Both articles correctly point out that most of the lower-than-expected deficit is due to a contingency for $250 billion worth of additional financial rescue that had been penciled in by the Administration but was never pursued–not this year at least. In their update, the Administration will reveal that total FY2009 federal spending will turn out to be $345 billion less than they had predicted in May ($3.653 trillion vs. $3.998 trillion). All of the reasons I’ve seen cited for this lower spending have to do with lower-than-expected short-term countercyclical spending–spending on rescues, bailouts, and stimulus–not lower-than-expected spending on our longer-term (ongoing) commitments.

Meanwhile, the Administration will report that total FY2009 federal revenues will turn out to be $83 billion less than what they predicted in May ($2.074 trillion vs. $2.157 trillion). That’s LESS — meaning that the revenue realization is bad news, contributing to a worsening, not improving, deficit outlook. Incidentally, revenues of $2.074 trillion would put them at just around 14 1/2 percent of GDP–the lowest they’ve been since 1950 and perilously close to setting a new post-WWII record low (if they fall below the 1950 level of 14.4 percent). This is more clear evidence that the federal revenue system faces a “crisis” as significant as the crises facing our entitlement programs.

With only shorter-term spending lower than expected, nothing yet accomplished to “bend down the curves” on longer-term spending, and revenues looking increasingly inadequate to fund our short-term and longer-term needs, it’s hard to be optimistic about what the $1.6 trillion (”not-as-bad-as-$1.8-trillion”) deficit really means. What will be an important indicator of how the fiscal outlook has changed since May is what the Administration will show on Tuesday about the deficits in 2012 and 2013–well past the current recession. Are revenues expected to be (more) sufficient by then, once the economy is growing strongly again? Will the “recovery” spending have gone away by then, once the economy has “recovered” and it’s no longer needed? Or we still have a version of “Cash for Clunkers” (or its latest equivalent) going on? And will we still not have passed a form of health care reform that makes the hard choices necessary to really effectively “bend the health cost curve” down? Standards (and the world) have surely changed when we fiscal hawks can “hope” that the previously-projected annual deficits of “only” half a trillion dollars by 2012-2015 (and only worsening after that) will come true.

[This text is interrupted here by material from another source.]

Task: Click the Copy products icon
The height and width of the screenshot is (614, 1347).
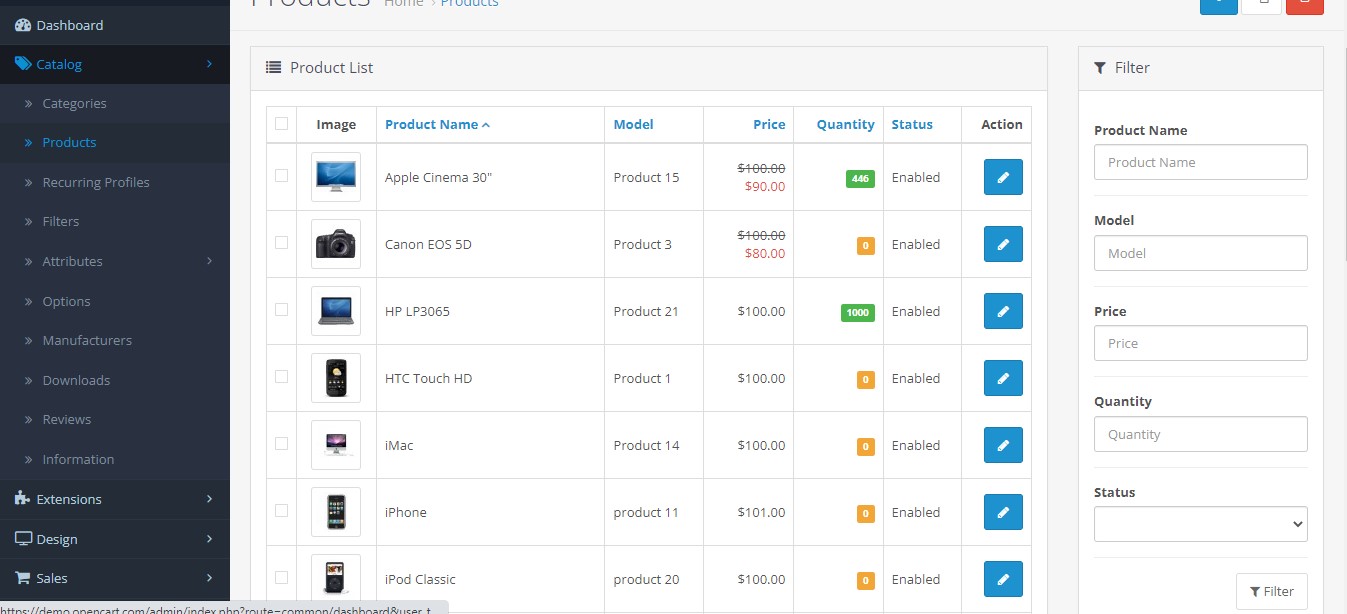Action: click(x=1261, y=6)
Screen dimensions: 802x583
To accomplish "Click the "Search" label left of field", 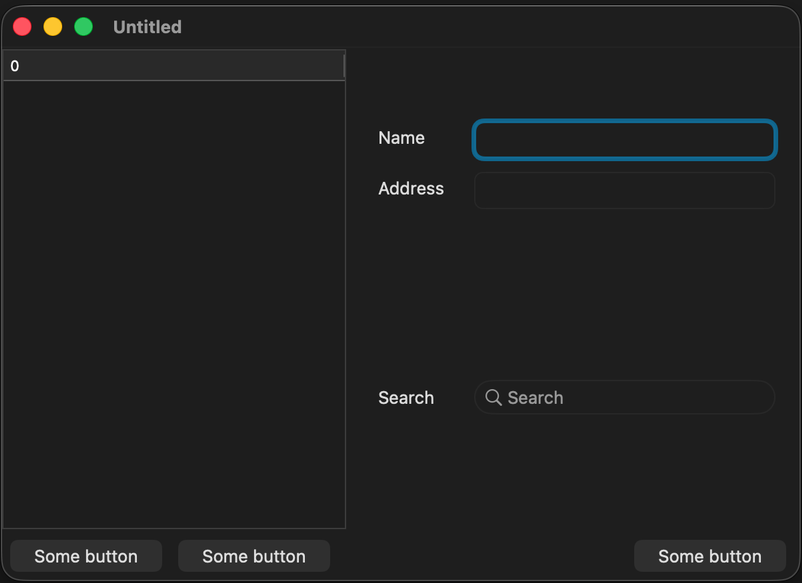I will pyautogui.click(x=405, y=398).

Those are some of the reasons why I wouldn’t be surprised if the Administration says on Tuesday that their new projection for next year’s (fiscal year 2010) budget deficit is now worse than they previously thought–that it will turn out to be larger than $1.258 trillion (or 8.5 percent of GDP). That’s why I worry that today’s “good news” on the deficit just borrows from what would have been better news about future deficits. I worry this is just a case of “premature celebration.” If anyone is really such an optimist that they’re actually celebrating about this, I mean.